Para Putin estas obligaciones contractuales sobre la provisión de gas a largo plazo son esenciales. Europa especula con el clima, si hace frío compran y si no, no. Y esto al líder ruso, como proveedor del más del 40% del gas de la Unión Europea (UE), no le interesa.
Luego está la cuestión del gasoducto Nord Stream 2. Los alemanes saben que padecerán fuertemente el frío si la situación continúa de esta manera, pero, aún así, no aprueban el gasoducto. Putin ya se los dijo. Si el continente quiere más gas, tienen que aprobar Nord Stream 2.
El Ministerio de Economía alemán declaró esta semana que la autorización del nuevo gasoducto no pondría en peligro la seguridad energética de Alemania ni de la UE, lo que allana el camino para que Nord Stream 2 reciba la certificación de la Agencia Federal de Redes alemana.
¿Rusia está utilizando el gas como extorsión? Obviamente, hay intereses por detrás. Los Estados en el sistema internacional se manejan según sus intereses, no por la solidaridad. A Putin no le importa las condiciones climáticas de Europa, le interesa asegurar sus intereses nacionales ya sean económicos o geopolíticos (más influencia en la región).
Argentina debería aprender de Rusia. Nuestro país tiene un vasto historial de producción de petróleo y gas natural, desde su descubrimiento oficial en 1917 en Comodoro Rivadavia. Pero su mayor parte fue para consumo propio y no hubo participación en el mercado mundial. En contados momentos la producción de gas derivó en volúmenes de exportación a países vecinos como Chile, Brasil y Uruguay.
Vaca Muerta tiene mucho potencial que los gobiernos, sea del tinte político que sea, no han sabido aprovechar.

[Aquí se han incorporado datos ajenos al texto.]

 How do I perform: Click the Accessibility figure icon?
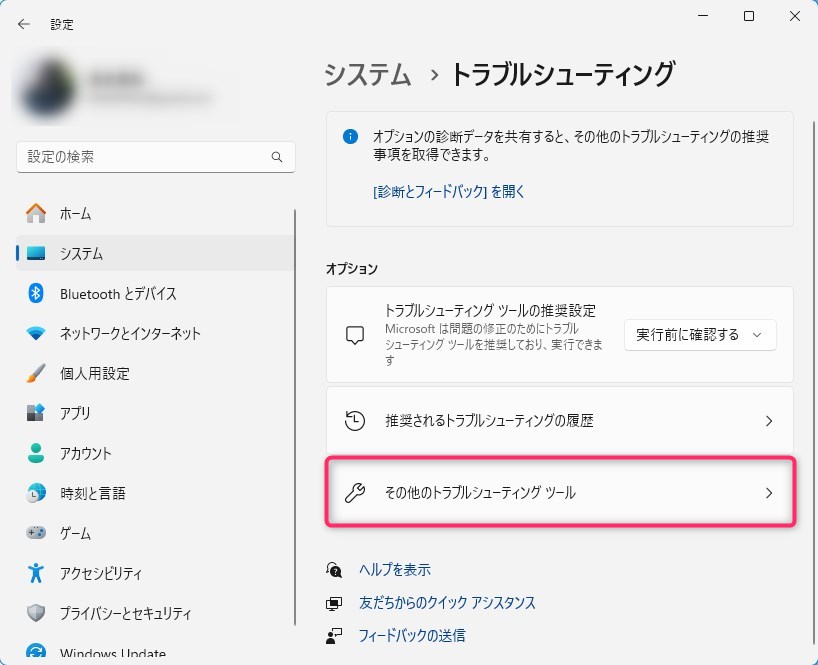pyautogui.click(x=36, y=573)
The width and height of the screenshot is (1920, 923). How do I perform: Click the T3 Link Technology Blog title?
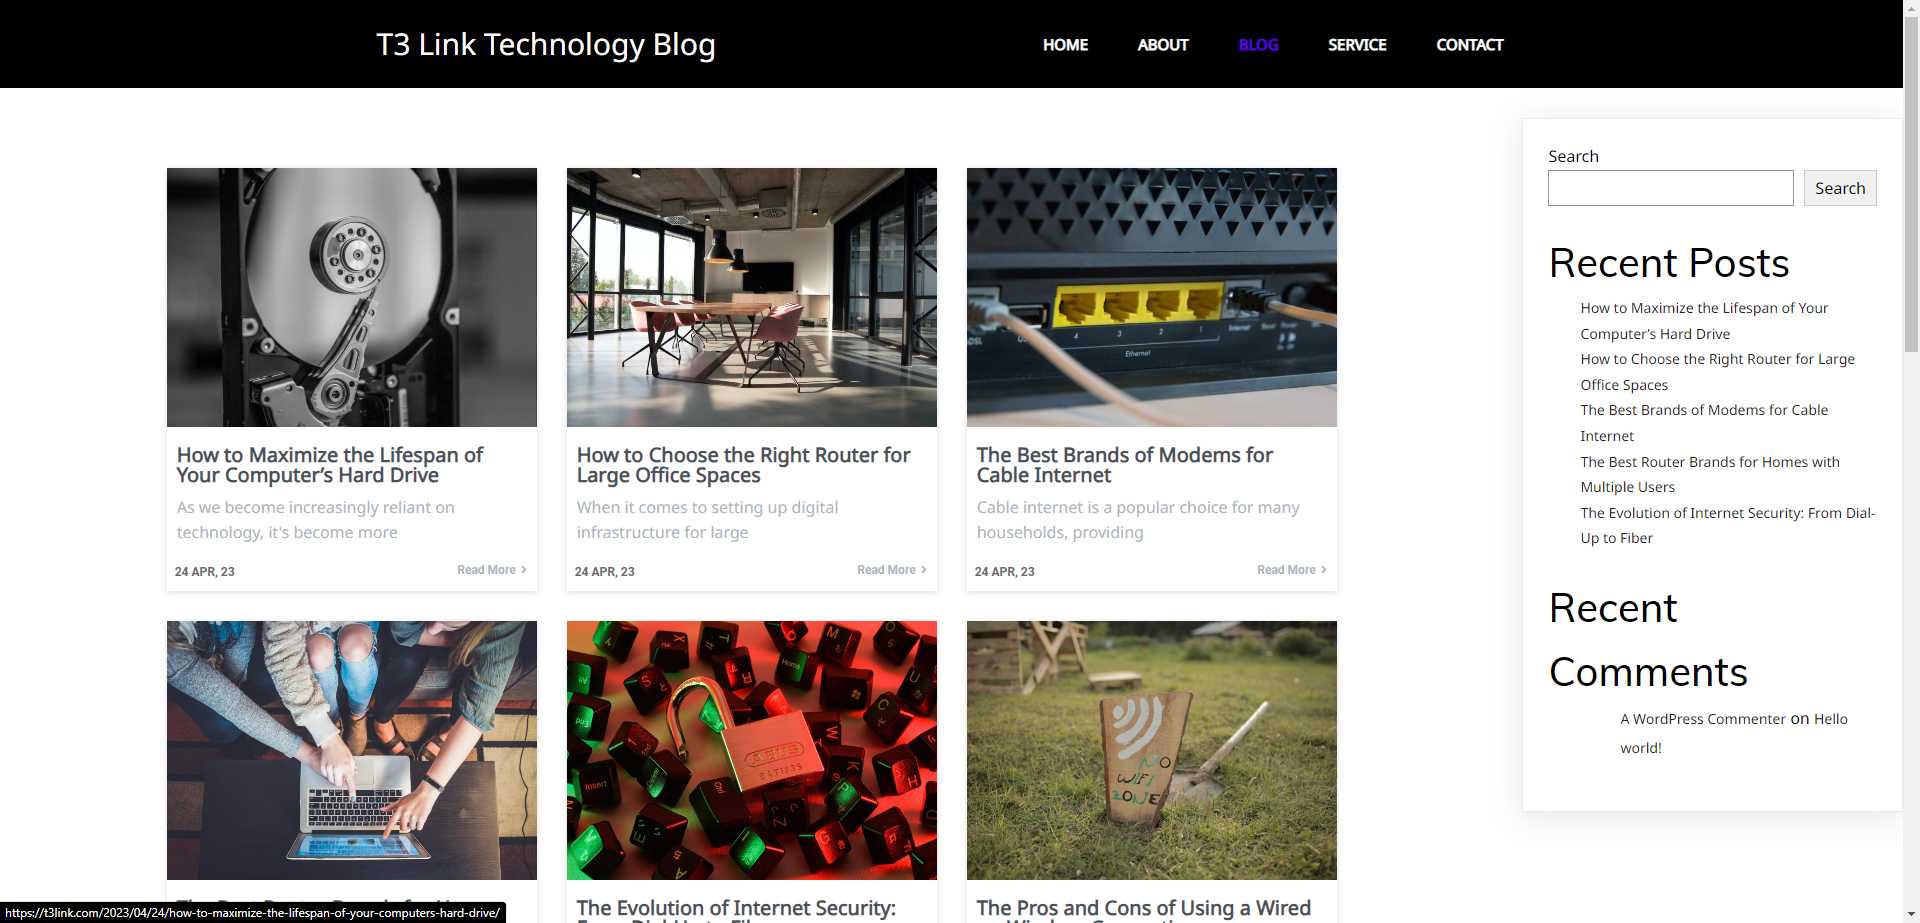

Gracias a Vaca Muerta, Argentina es el segundo país con más recursos de gas de esquisto y el cuarto en petróleo no convencional.
Vaca Muerta es la principal formación de hidrocarburos no convencionales de Argentina. Sus recursos se estiman en 16 mil millones de barriles de petróleo y 308 billones de pies cúbicos de gas, lo que significa que, de ser explotados, se incrementarían las reservas probadas del país más de 8 veces y tendríamos asegurado nuestro consumo de gas y petróleo para los próximos 150 y 85 años respectivamente.
Vaca Muerta, desde el punto de vista geológico, tiene clase internacional, es de altísima calidad. El desafío es cómo extraer ese recurso de forma competitiva. Las empresas reclaman "previsibilidad y reglas de juego estables y duraderas en el tiempo" en un país en donde casi no sabemos qué va a pasar mañana.